Today, part of my teaching concerned basic properties of the total variation on discrete spaces. Let $ {E} $ be a possibly infinite countable set equipped with its discrete topology and $ {\sigma} $-field. Let $ {\mathcal{P}} $ be the set of probability measures on $ {E} $. We equip $ {\mathcal{P}} $ with the total variation distance defined for every $ {\mu,\nu\in\mathcal{P}} $ by

\[ d_{TV}(\mu,\nu)=\sup_{A\subset{E}}|\mu(A)-\nu(A)|. \]

It takes its values in $ {[0,1]} $ and $ {1} $ is achieved when $ {\mu} $ and $ {\nu} $ have disjoint supports.

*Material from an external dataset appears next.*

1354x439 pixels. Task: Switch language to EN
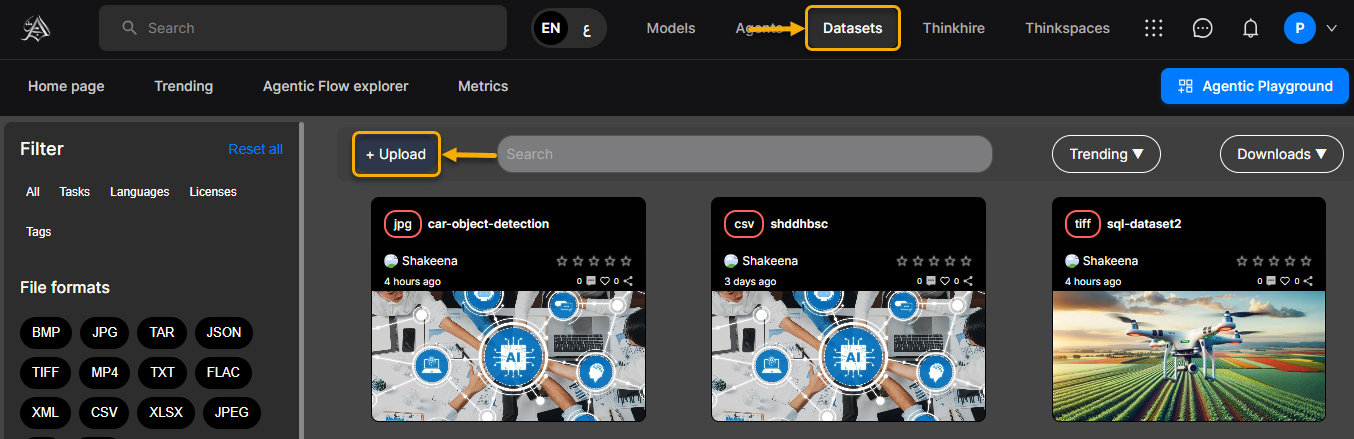click(x=551, y=28)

Theorem 1 (Alternative expressions) For every $ {\mu,\nu\in\mathcal{P}} $ we have
\[ d_{TV}(\mu,\nu) =\frac{1}{2}\sup_{f:E\rightarrow[-1,1]}\left|\int\!f\,d\mu-\int\!f\,d\nu\right| =\frac{1}{2}\sum_{x\in E}|\mu(x)-\nu(x)| \]
Moreover, the supremum in the original definition of $ {d_{TV}} $ is achieved for the set
\[ A_*=\{x\in E:\mu(x)\geq\nu(x)\} \]
while the supremum in the functional expression of $ {d_{TV}} $ is achieved for
\[ f=\mathbf{1}_{A_*}-\mathbf{1}_{A_*^c}. \]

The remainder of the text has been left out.